VORLIEGENDER TEXT>

━━━━

Doch keine Einigung
Wacker Neuson tritt überraschend vom Tarifergebnis zurück – Kritik von IG Metall

03.02.2023 | Stand 17.09.2023, 3:55 Uhr

Rund 400 Beschäftigte von Wacker Neuson hatten ihren Unmut im November 2022 am Standort Reichertshofen kundgetan. Foto: Vifogra, DK-Archiv

Überraschende Wendung bei Wacker Neuson: Nur wenige Tage nach der Einigung im Tarifkonflikt ist der Vorstandsvorsitzende Karl Tragl von dem Abschluss, den er selbst mitunterschrieben hat, wieder zurückgetreten. Das teilte die IG Metall am Freitag in München mit.



„Das ist ein ungeheuerlicher Vorgang. Tarifpartnerschaft braucht zuverlässige Akteure auf beiden Seiten. So kann man seine Belegschaft nicht an der Nase herumführen“, sagte Johann Horn, Bezirksleiter der IG Metall Bayern. Die rund 630 Beschäftigten in Reichertshofen (Landkreis Pfaffenhofen) und ihre Kolleginnen und Kollegen an den anderen Standorten waren den Angaben zufolge bereits über den Tarifabschluss informiert worden – auch vom Unternehmen.

Wacker Neuson will Präzisierung

Wacker Neuson hingegen betonte am Freitag auf Anfrage unserer Zeitung, man stehe zu dem Ergebnis dieser Verhandlung für eine weitere Tarifbindung – allerdings mit einer Präzisierung: „Bestandteil des Eckpunktepapiers sind eine tarifliche Mitarbeiterbeteiligung und ein unternehmensseitiger Beitrag, die erfolgsabhängig ausgezahlt werden“, hieß es. Die Wacker Neuson Group präzisierte, dass sich der unternehmensseitige Beitrag an den zukunftsgerichteten Zielen der Unternehmensstrategie orientieren müsse. Außerdem betonte der Konzern, dass diese Klarstellung innerhalb der vereinbarten Erklärungsfrist erfolgte.

━━━━

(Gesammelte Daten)
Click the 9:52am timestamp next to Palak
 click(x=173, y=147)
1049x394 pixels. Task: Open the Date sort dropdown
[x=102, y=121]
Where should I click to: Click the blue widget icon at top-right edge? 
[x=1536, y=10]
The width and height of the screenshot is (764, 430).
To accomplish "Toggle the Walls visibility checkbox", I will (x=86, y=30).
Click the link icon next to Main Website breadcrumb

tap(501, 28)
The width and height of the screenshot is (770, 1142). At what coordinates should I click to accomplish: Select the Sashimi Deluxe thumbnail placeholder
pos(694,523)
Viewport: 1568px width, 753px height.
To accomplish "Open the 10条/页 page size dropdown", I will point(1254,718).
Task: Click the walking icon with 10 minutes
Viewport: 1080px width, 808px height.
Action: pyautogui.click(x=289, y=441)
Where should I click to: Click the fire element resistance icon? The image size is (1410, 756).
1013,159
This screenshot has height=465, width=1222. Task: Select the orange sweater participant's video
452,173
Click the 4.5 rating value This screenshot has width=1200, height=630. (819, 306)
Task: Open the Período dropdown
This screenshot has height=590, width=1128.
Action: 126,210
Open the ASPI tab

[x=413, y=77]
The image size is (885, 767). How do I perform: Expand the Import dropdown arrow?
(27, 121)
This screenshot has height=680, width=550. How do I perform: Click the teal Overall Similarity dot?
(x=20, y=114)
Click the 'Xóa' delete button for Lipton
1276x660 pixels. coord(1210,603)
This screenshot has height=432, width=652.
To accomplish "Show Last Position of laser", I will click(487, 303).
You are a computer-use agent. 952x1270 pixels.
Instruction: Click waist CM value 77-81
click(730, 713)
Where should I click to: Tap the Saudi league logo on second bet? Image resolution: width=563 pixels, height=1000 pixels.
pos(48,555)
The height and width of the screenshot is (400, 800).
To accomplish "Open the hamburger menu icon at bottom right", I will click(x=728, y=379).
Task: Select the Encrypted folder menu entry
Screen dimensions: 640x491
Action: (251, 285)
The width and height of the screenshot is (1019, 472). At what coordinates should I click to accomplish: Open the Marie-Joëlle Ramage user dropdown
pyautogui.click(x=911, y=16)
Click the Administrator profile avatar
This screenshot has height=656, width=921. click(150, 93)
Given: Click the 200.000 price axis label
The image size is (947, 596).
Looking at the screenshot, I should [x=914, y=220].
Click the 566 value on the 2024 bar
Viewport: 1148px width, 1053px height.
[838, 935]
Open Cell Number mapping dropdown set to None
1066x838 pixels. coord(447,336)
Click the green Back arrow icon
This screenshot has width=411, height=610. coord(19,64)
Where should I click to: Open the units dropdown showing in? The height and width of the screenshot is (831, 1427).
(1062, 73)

━━━━

ZUR AUFGABE> Wer ist laut dem Artikel über den Tarifstreit bei Wacker Neuson vom Tarifabschluss zurückgetreten?

ERGEBNIS> Der Vorstandsvorsitzende Karl Tragl.